Abstract
Despite functional heterogeneity, the high frequency of intratumoral neutrophils predicts poor clinical outcomes. The tumor microenvironment reprograms neutrophils into immunosuppressive subsets that hinder anticancer immunity, thereby contributing to tumor growth and resistance to immunotherapies. However, the mechanisms underlying neutrophil reprogramming remain elusive. In this study, we report that the immunosuppressive ability of brain tumor-infiltrating neutrophils was restricted to a highly glycolytic and long-lived subset expressing CD71, which acquired immunosuppressive properties in response to hypoxia. Mechanistically, hypoxia boosted glucose metabolism in CD71+ neutrophils, leading to high lactate production. Lactate caused histone lactylation, which subsequently regulated arginase-1 expression, required for T-cell suppression. Targeting histone lactylation with the antiepileptic drug isosafrole blocked CD71+ neutrophil immunosuppressive ability, delayed tumor progression, and sensitized brain tumors to immunotherapy. A distinctive gene signature characterizing immunosuppressive CD71+ neutrophils correlated with adverse clinical outcomes across diverse human malignancies.

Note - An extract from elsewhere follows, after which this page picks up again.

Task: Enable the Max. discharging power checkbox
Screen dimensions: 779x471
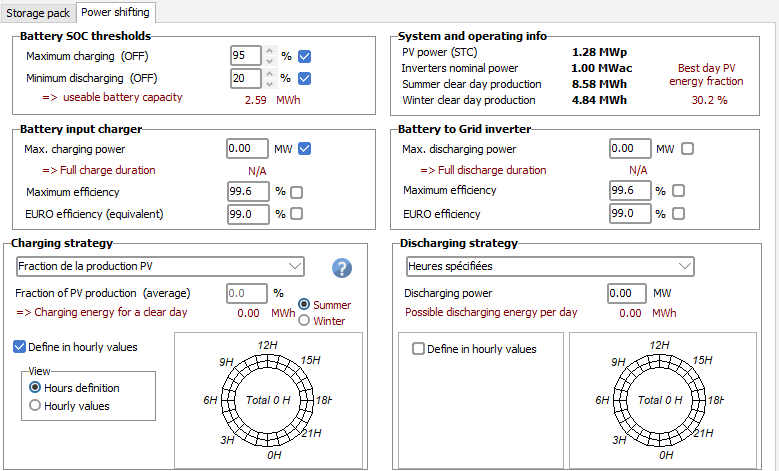Action: point(687,149)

This study identifies histone lactylation as a potential therapeutic target to counteract neutrophil-induced immunosuppression within tumors.
Significance:
Neutrophils are critical contributors to the immunosuppressive microenvironment that restricts the effects of promising immunotherapies in glioblastoma. Our study identifies hypoxia-driven histone lactylation as a potential target to block immunosuppressive neutrophils and boost the effects of immunotherapy in glioblastoma and in other cancer settings beyond brain tumors.